▶ Given text:
....

Table 1. Patient demographics of confirmed spinal CSF leak patient cohort (cohort 1)

Diagnosis

The mean age of the participants at the time of diagnosis was 41.68 (SD: 10.37) years. The median duration of spinal CSF leak symptoms was 2–4 years. The majority of patients (88.3%) had seen at least four different healthcare providers since the start of their symptoms. Most respondents had seen a neurologist (94.2%), followed by a family physician (89.32%), emergency physician (85.44 %), anesthesiologist/pain physician (77.67%) and neurosurgeon (61.17%). Only half of the cohort had seen a “CSF leak specialist” (53.40%), defined as a specialist with expertise in this area. The median wait time to see a CSF leak specialist was between 6 and 12 months. Over 30% of participants indicated to have visited the emergency room (ER) more than five times since the start of illness (median number of ER visits 2–4). Data suggest that most respondents had been given their spinal CSF leak diagnosis by a neurologist (41.75%), followed by a neurosurgeon (10.68%), ER physician (8.74%), anesthesiologist/pain physician (7.77%), (neuro)radiologist (7.77%) and primary care practitioner (6.80%). The median wait time from symptom onset to receiving a spinal CSF leak diagnosis was 6–12 months (Figure 2).

....

▶ Exercise brief:
Answer these from the passage on spinal CSF leak diagnosis:
1. What was the mean age of the participants at diagnosis?
2. What percentage of the cohort had seen a CSF leak specialist?
3. What was the median wait time from symptom onset to a spinal CSF leak diagnosis?
Work only from the text above.

....

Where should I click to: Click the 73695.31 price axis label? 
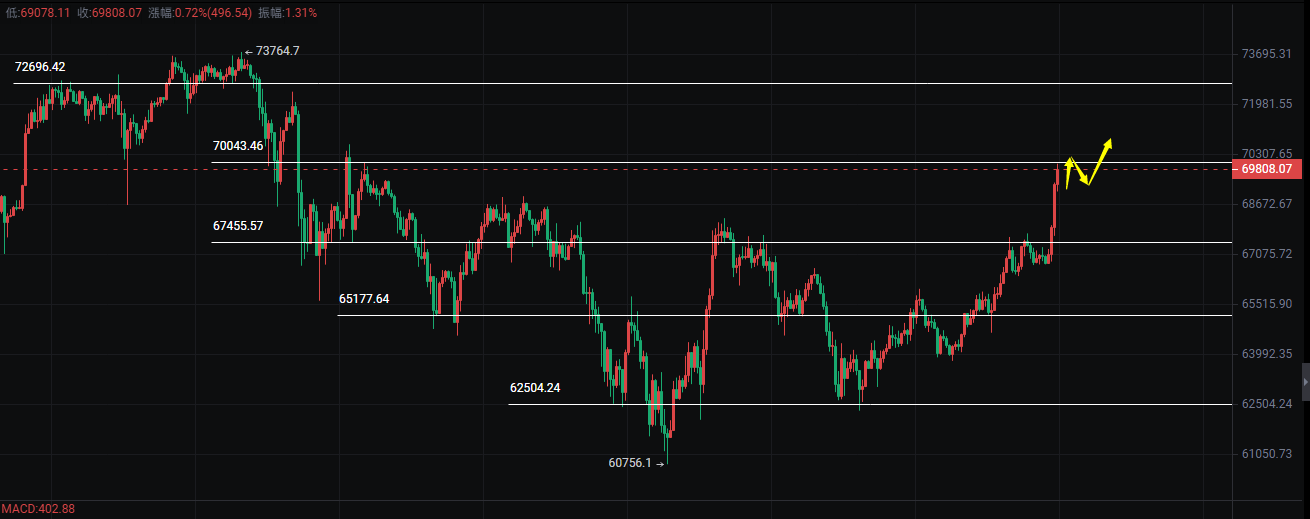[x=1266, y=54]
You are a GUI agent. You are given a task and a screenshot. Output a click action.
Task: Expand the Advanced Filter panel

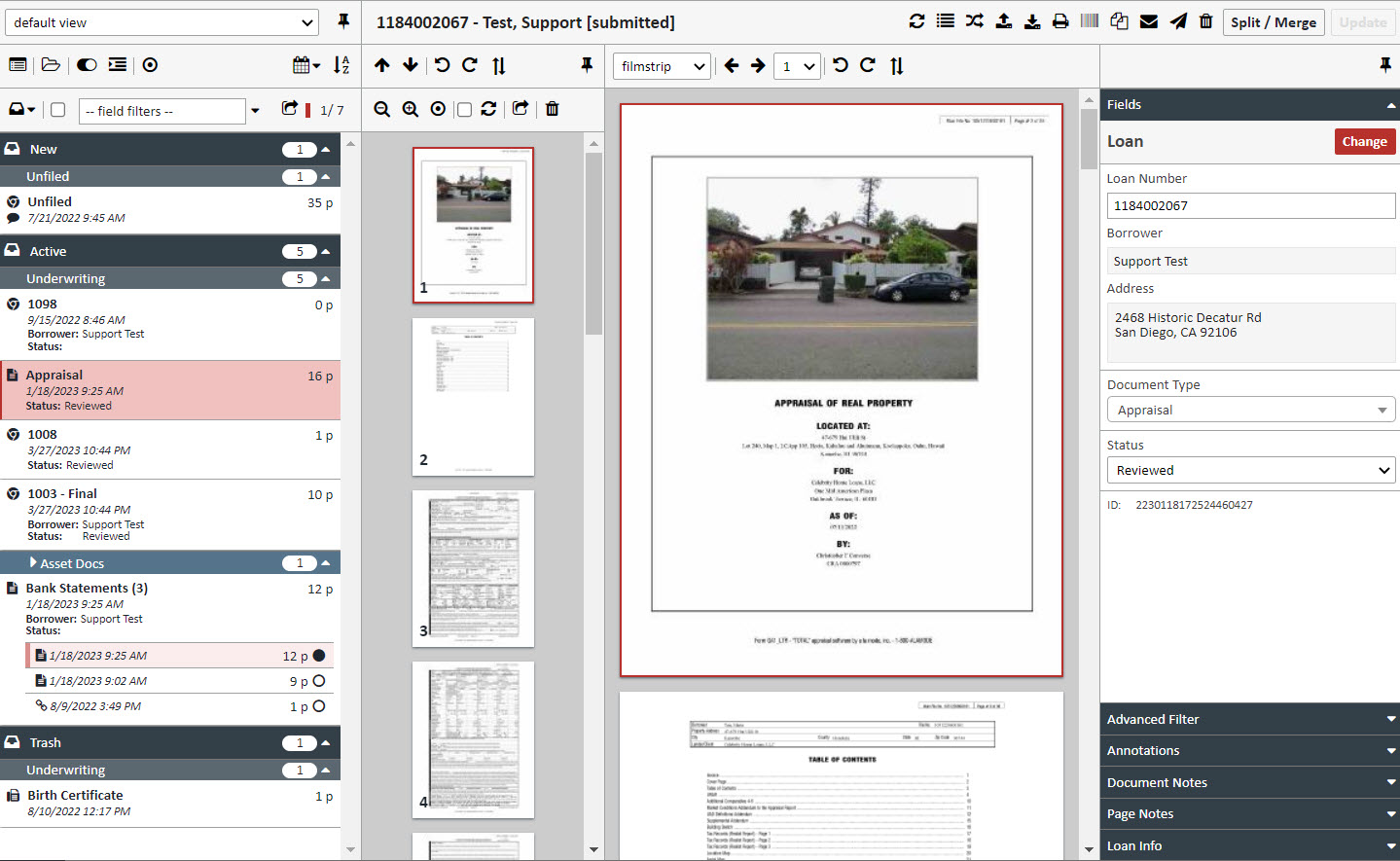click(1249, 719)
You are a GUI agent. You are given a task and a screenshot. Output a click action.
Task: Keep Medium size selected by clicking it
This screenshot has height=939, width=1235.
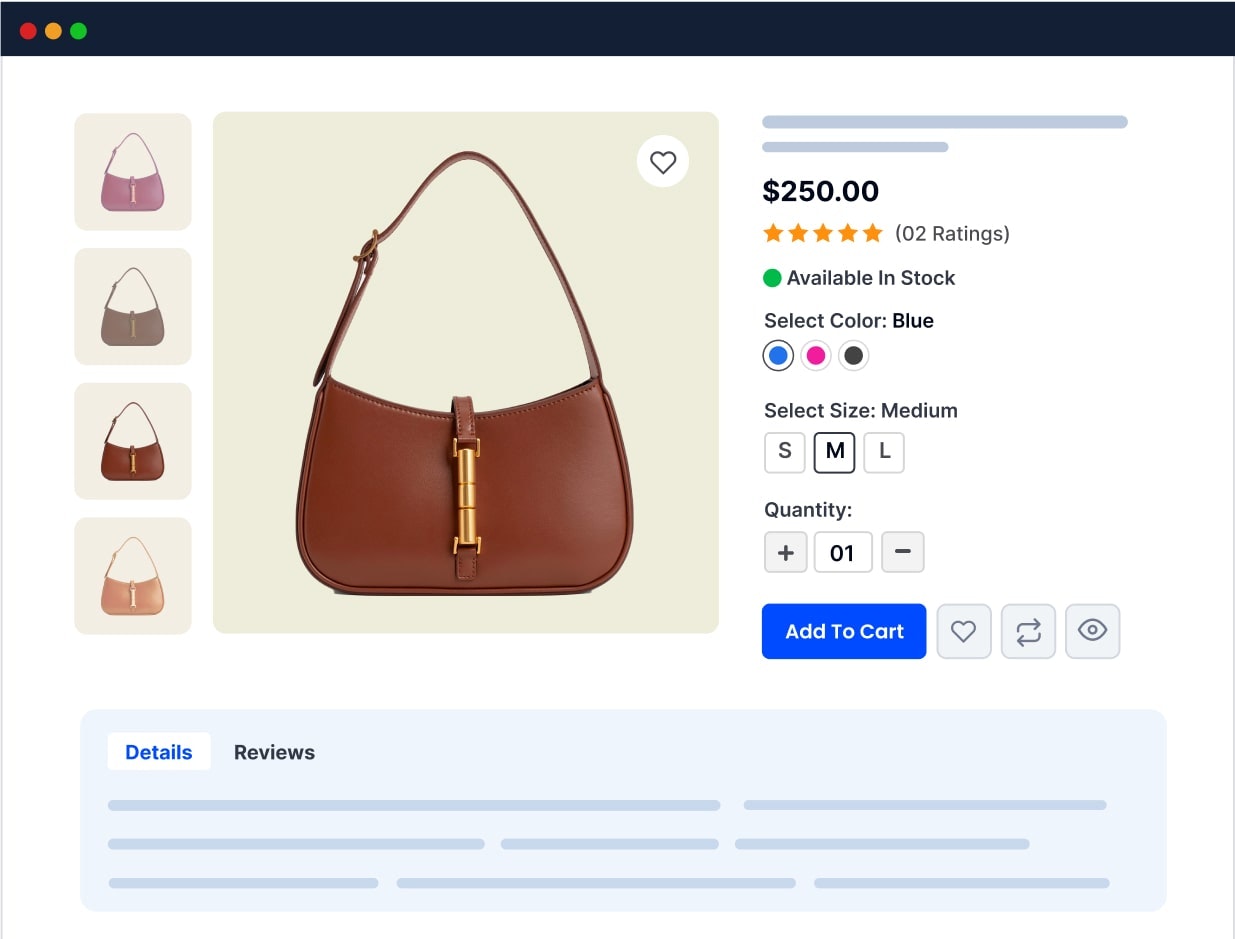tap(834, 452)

....

▶ Result:
1. 41.68 years (SD: 10.37)
2. 53.40%
3. 6–12 months